SUPPLIED DATA ->
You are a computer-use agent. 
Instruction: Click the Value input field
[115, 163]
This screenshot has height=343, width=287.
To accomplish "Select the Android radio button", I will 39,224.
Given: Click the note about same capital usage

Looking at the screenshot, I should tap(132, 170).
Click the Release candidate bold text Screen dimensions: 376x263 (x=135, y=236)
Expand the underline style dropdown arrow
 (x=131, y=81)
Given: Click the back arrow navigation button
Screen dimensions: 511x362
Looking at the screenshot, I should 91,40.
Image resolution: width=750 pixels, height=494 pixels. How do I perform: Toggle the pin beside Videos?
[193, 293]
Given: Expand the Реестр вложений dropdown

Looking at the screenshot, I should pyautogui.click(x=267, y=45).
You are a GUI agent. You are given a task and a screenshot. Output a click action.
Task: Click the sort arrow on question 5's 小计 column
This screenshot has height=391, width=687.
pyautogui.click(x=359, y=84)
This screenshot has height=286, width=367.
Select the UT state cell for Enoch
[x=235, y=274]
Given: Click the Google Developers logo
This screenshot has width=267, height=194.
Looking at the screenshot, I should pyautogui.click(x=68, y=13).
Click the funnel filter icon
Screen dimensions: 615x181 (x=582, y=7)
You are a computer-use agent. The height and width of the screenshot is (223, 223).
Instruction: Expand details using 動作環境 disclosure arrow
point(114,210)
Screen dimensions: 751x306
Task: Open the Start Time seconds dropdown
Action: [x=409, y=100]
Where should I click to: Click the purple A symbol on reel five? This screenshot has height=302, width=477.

TASK -> From the first line to the last, print the listing above exactly.

EXERCISE SOLUTION ->
You are a computer-use agent. 
Instruction: Click the Value input field
[115, 163]
This screenshot has height=343, width=287.
To accomplish "Select the Android radio button", I will 39,224.
Given: Click the note about same capital usage

Looking at the screenshot, I should tap(132, 170).
Click the Release candidate bold text Screen dimensions: 376x263 (x=135, y=236)
Expand the underline style dropdown arrow
 (x=131, y=81)
Given: Click the back arrow navigation button
Screen dimensions: 511x362
Looking at the screenshot, I should 91,40.
Image resolution: width=750 pixels, height=494 pixels. How do I perform: Toggle the pin beside Videos?
[193, 293]
Given: Expand the Реестр вложений dropdown

Looking at the screenshot, I should pyautogui.click(x=267, y=45).
You are a GUI agent. You are given a task and a screenshot. Output a click action.
Task: Click the sort arrow on question 5's 小计 column
This screenshot has height=391, width=687.
pyautogui.click(x=359, y=84)
This screenshot has height=286, width=367.
Select the UT state cell for Enoch
[x=235, y=274]
Given: Click the Google Developers logo
This screenshot has width=267, height=194.
Looking at the screenshot, I should pyautogui.click(x=68, y=13).
Click the funnel filter icon
Screen dimensions: 615x181 (x=582, y=7)
You are a computer-use agent. The height and width of the screenshot is (223, 223).
Instruction: Expand details using 動作環境 disclosure arrow
point(114,210)
Screen dimensions: 751x306
Task: Open the Start Time seconds dropdown
Action: [x=409, y=100]
Where should I click to: Click the purple A symbol on reel five? This screenshot has height=302, width=477.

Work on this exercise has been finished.